I approach nature as a way of learning about who I am and what I am. I began to collect my information about making paintings from the physical act of engaging with nature by walking or sticking my hand in a stream to understand what it is. Instead of looking at it, I felt it.
I realized that I had two basic things that I work with in my paintings: the first is organic flow, which is the landscape. The second was an architectural grid or abstraction, which is based on the human perception or response to the natural world. Those two ideas have always been my right hand and my left hand.
I think of painting as something that I started way back when I was a kid and I am doing the same thing now. I am thinking about the same things now that I was thirty years ago. A lot of the times when I am working I am come across elements of a painting I worked on thirty years ago. I can almost remember the exact moment that I discovered or understood a process for the first time. It is a very strange wonderful experience where you can have those flashbacks. It is like timelessness, it is the experience of your life not really having a sense of time about it.

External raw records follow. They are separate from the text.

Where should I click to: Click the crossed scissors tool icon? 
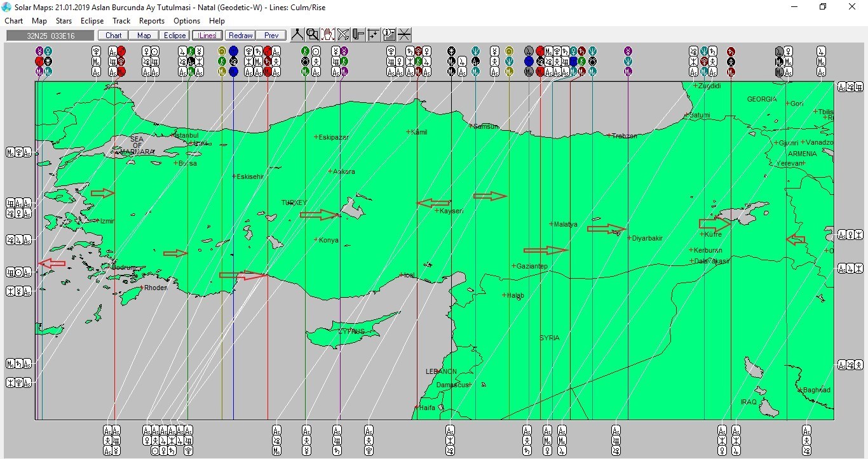[x=343, y=35]
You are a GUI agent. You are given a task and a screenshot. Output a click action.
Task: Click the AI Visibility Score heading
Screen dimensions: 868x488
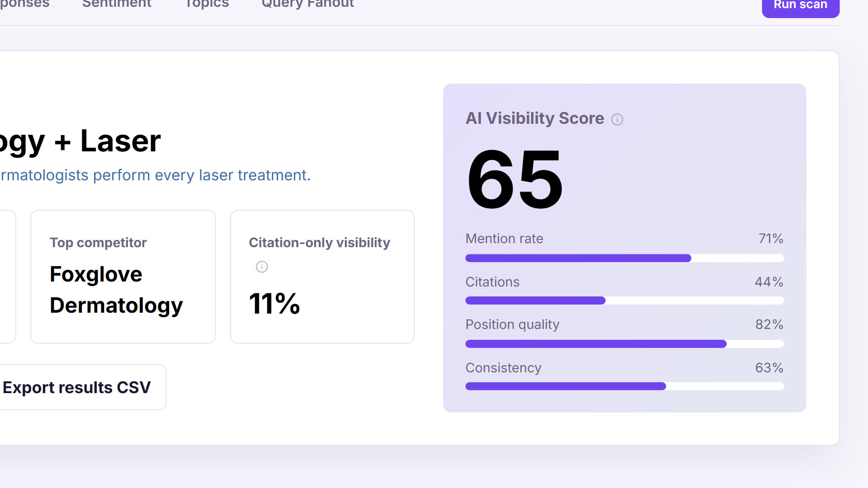(x=535, y=118)
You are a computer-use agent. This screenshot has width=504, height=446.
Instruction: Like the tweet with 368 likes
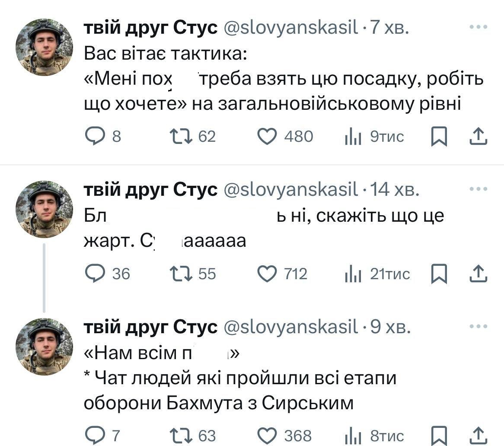coord(267,435)
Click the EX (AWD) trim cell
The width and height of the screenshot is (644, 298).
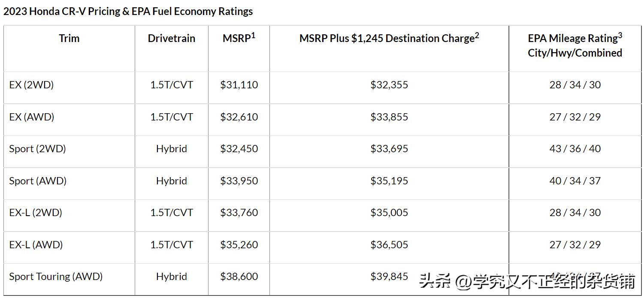coord(32,117)
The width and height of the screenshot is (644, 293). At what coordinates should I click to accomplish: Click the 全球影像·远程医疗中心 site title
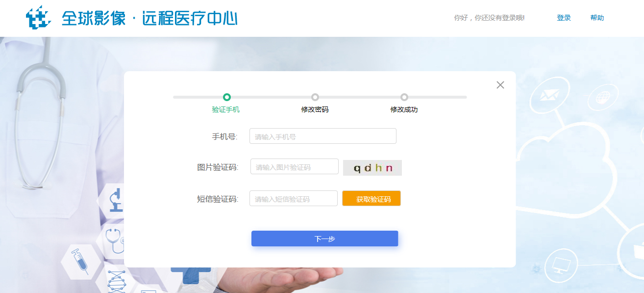pos(149,19)
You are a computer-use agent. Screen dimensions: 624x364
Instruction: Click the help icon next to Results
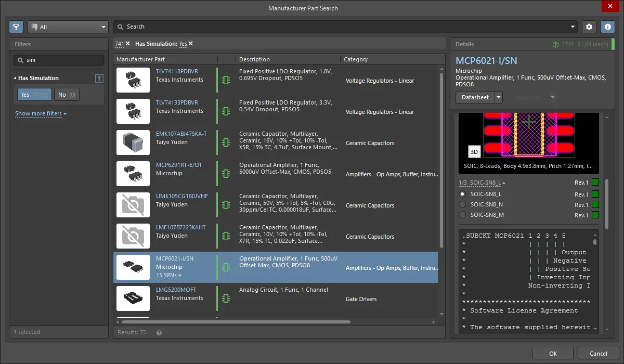(159, 332)
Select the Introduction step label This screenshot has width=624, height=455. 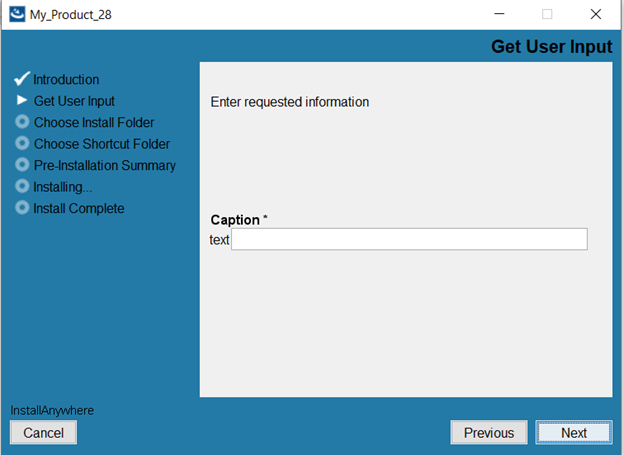click(66, 79)
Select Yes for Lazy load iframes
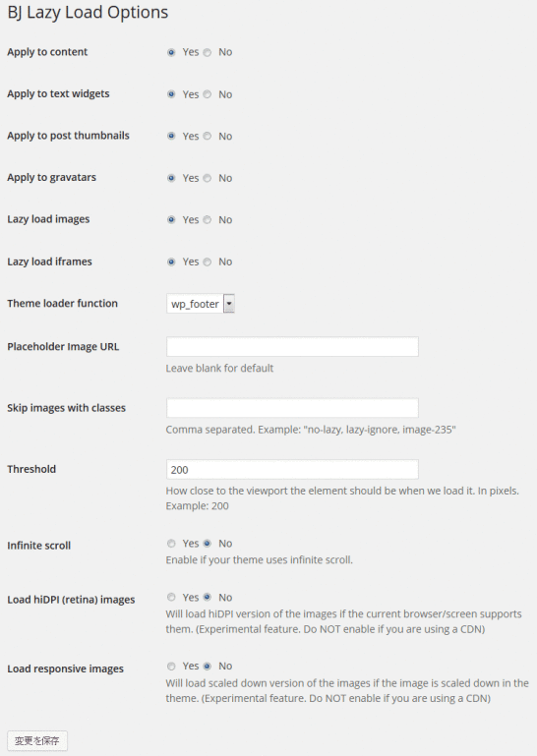Image resolution: width=537 pixels, height=756 pixels. (x=171, y=262)
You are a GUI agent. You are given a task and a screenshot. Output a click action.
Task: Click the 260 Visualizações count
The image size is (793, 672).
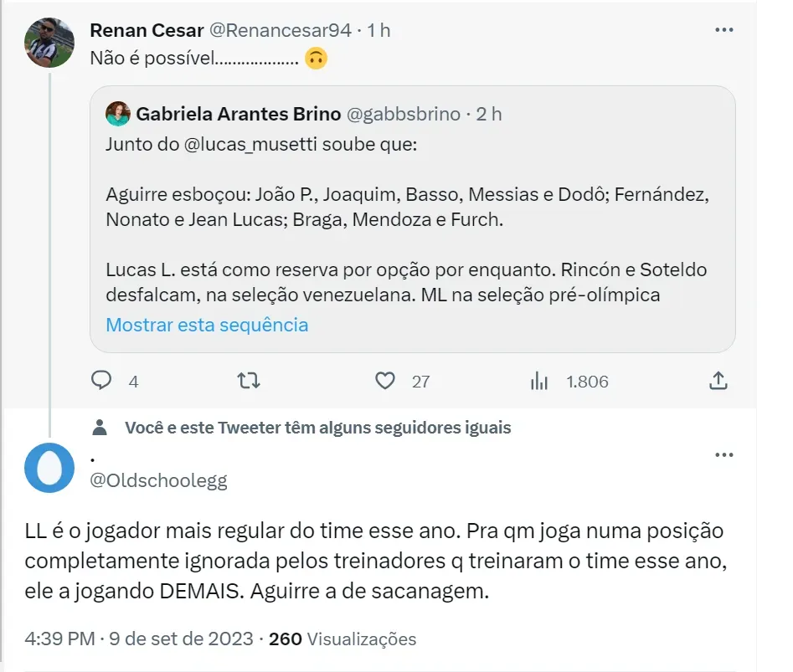342,639
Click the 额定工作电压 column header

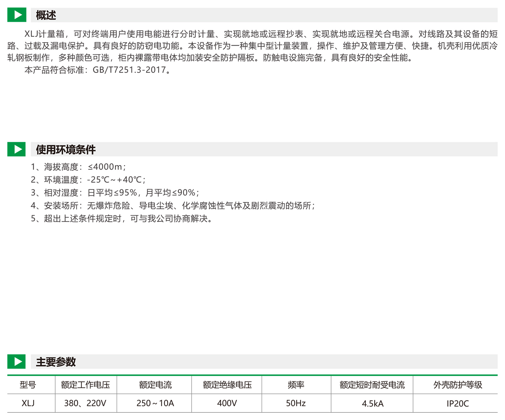click(x=86, y=385)
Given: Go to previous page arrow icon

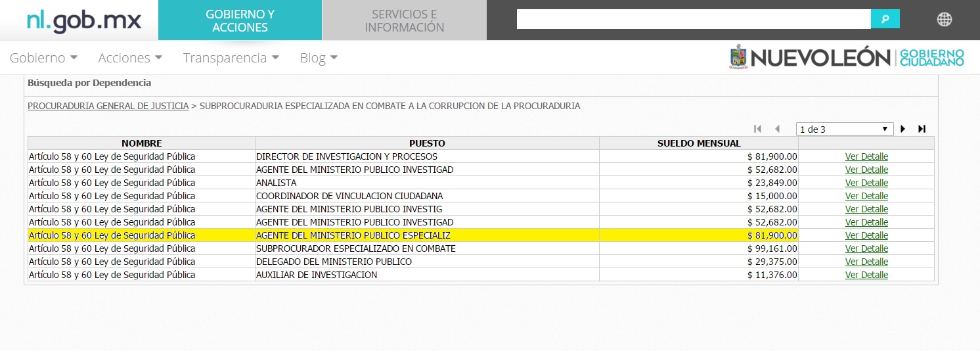Looking at the screenshot, I should click(777, 129).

My main interest has always been about the properties of paint, what paint does. Usually, I start with a color. I have not started any new panels in three or four years. I have just been working on things that I started several years ago. When it is all still wet I might start scraping into it and then letting it dry. It does not have any form to it yet, it just has a dimensional mass. I might do dozens of panels all at once with a few variations. I just let the palette evolve until it starts shifting.
Sometimes, the painting gets you to a point where you could see in many directions. The artifact itself, you get beyond it, it is consumed. It serves it purpose in being able to being a conduit to many other things. It might allow you to hook many different layers together but in itself it might not be the greatest thing you have ever done. But for you the kernel of a great experience was there. I always want to get those things back and just keep working on them.